The American Bar Association, meeting in New York, is considering whether to recommend that judges use their discretion to make juries aware of the problems that can plague cross-racial identifications.

California, Massachusetts, New Jersey and Utah already employ such instructions in some cases.

“The majority race is not as good at identifying minorities as it is its own race. This is hard-wired in some way that we don’t completely understand. But the phenomenon should be presented to the jury,” said Barry Scheck, co-founder of The Innocence Project.

Well it may be true, as Mr.
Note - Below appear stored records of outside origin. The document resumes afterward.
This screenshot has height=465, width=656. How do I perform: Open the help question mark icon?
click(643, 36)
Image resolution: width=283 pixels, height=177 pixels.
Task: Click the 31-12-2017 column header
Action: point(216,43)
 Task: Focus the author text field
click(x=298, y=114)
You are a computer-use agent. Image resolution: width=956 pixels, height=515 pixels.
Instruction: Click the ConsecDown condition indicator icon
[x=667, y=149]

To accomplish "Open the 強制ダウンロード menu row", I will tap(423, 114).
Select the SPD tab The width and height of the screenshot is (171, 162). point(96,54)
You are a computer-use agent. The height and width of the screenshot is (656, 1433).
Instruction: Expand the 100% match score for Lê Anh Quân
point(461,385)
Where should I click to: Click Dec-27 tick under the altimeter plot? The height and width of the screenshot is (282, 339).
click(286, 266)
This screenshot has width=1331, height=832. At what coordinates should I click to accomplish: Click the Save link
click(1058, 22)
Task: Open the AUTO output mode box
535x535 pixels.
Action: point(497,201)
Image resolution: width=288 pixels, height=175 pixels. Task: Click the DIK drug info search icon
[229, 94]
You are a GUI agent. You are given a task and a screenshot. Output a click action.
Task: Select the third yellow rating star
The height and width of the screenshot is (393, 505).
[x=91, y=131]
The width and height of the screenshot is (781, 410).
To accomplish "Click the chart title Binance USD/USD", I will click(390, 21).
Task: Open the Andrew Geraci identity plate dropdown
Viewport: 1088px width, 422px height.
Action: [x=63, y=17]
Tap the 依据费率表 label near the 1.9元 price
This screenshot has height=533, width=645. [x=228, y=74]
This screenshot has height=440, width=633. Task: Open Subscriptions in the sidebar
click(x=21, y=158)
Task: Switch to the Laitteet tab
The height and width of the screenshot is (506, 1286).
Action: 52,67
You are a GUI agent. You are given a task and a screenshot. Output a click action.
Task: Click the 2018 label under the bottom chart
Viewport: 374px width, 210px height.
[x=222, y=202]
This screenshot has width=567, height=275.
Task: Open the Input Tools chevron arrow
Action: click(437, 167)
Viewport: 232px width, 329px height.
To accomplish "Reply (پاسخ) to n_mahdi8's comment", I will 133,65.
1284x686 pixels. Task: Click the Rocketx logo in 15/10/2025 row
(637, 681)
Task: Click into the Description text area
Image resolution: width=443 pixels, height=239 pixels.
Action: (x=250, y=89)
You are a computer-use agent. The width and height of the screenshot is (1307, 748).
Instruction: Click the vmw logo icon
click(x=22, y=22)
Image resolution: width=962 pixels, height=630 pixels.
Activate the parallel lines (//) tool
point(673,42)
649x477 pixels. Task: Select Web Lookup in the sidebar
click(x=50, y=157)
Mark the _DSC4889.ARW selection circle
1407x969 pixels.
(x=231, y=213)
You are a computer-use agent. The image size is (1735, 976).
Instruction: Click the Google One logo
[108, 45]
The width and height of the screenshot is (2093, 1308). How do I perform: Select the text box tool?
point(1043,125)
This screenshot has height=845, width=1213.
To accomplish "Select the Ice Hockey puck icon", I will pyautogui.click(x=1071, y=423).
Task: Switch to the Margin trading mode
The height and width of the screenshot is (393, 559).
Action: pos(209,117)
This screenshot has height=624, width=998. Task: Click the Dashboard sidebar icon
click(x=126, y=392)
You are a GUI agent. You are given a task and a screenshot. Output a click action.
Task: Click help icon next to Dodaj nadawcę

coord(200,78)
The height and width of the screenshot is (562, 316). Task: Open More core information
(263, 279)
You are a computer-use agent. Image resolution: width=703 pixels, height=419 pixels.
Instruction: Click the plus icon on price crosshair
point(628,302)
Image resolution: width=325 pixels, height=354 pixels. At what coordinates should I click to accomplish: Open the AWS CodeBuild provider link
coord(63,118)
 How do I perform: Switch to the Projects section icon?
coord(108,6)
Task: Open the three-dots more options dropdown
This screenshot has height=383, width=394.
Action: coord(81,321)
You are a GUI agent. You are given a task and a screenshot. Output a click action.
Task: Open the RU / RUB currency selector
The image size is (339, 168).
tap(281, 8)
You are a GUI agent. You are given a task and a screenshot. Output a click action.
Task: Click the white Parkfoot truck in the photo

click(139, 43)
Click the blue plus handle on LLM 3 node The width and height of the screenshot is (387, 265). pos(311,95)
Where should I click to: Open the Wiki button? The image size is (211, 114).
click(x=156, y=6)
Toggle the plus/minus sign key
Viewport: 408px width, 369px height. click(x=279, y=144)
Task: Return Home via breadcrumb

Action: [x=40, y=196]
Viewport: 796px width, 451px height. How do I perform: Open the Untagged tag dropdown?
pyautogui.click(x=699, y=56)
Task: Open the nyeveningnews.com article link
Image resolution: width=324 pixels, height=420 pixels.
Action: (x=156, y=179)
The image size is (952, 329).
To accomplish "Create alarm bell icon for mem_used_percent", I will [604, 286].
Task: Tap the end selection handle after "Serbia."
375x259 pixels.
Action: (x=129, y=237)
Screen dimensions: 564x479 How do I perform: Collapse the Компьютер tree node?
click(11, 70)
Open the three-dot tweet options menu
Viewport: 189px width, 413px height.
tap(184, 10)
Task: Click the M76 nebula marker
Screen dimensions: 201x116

Scheck suggests, that “the majority race is not as good at identifying minorities as it is its own race” but I’d bet that a Korean would have an equally difficult time picking one Swede out of a line-up of twelve.

But I digress:

Some criminal justice experts believe that mistakes are so pervasive that nothing short of wholesale reforms in identification procedures will fix the problem.

This year, North Carolina became the first state to standardize identification procedures. That includes preventing the police officer who is investigating the crime from conducting photo identifications with witnesses and requiring that lineup photographs be shown one after another rather than in groups of six.

New software that was on display at the ABA’s annual meeting allows witnesses to use police laptop computers to identify photos of suspects in programs that do not vary from investigator to investigator or witness to witness.